— START Article —

# More Warbirds tested by NACA: P-51H



## twoeagles (Nov 14, 2006)

I wonder if the vertical tail was lengthened after NACA flight testing
of the H model, or if it was done by North American independently?


----------



## Gnomey (Nov 14, 2006)

Good stuff!


----------



## uhhuh35 (Nov 14, 2006)

Very cool. I liked the Bearcat too. 
Do you have any more like it?


----------



## johnbr (Nov 14, 2006)

Great stuff I would love to have seen the 51H with a Griffon101.


----------



## Jarda Rankl (Nov 15, 2006)

Perfect shots. Thanks.


----------



## HealzDevo (Jan 2, 2007)

It looks like there are scientific testing instruments on the wings. Is that really what those things on the wings of the P-51H in the first picture are?


----------



## the lancaster kicks ass (Jan 3, 2007)

i'd guess the things at the wingtips are, the rest are either bomb or rocket mountings............


----------



## Krabat42 (Jan 10, 2007)

If I would want to catch undisturbed airflow, I would put the instuments on the wingtips, that's right.

But a Mustang with a Griffon? There was a project, I believe, I've seen a model photo once. Looked like a P-39 - with the engine behind the pilot. Strange.


----------



## the lancaster kicks ass (Jan 12, 2007)

we're dicussing the Aussie Griffon engined P-51 in another thread...........


----------



## HealzDevo (Jan 14, 2007)

So the NACA were doing testing on the P-51H for trials before it went for 
pre-service testing were they?


----------

— END Article —
— START Supplied information —

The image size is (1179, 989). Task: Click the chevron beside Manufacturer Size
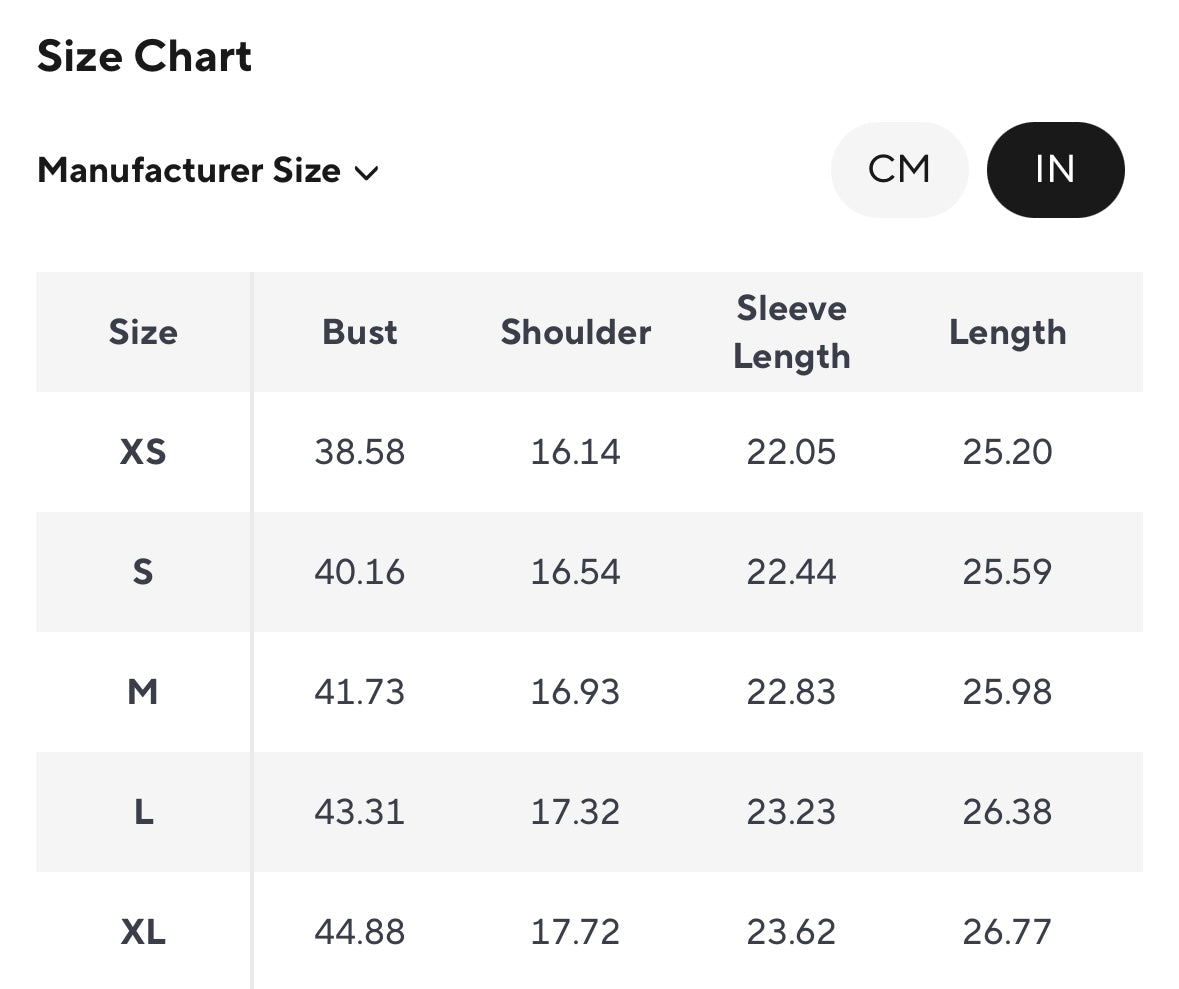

— END Supplied information —

• _Stated goal 1_
Repeat the part of the P-51H thread that opens with the words containing "## the lancaster kicks ass (Jan 12, 2007)" and closes with "(Jan 14, 2007)".
• _Stated goal 2_
In the P-51H thread, where does Krabat42 say he would put the instruments to catch undisturbed airflow?

• _Exercise response 1_
## the lancaster kicks ass (Jan 12, 2007)

we're dicussing the Aussie Griffon engined P-51 in another thread...........


----------



## HealzDevo (Jan 14, 2007)

• _Exercise response 2_
On the wingtips.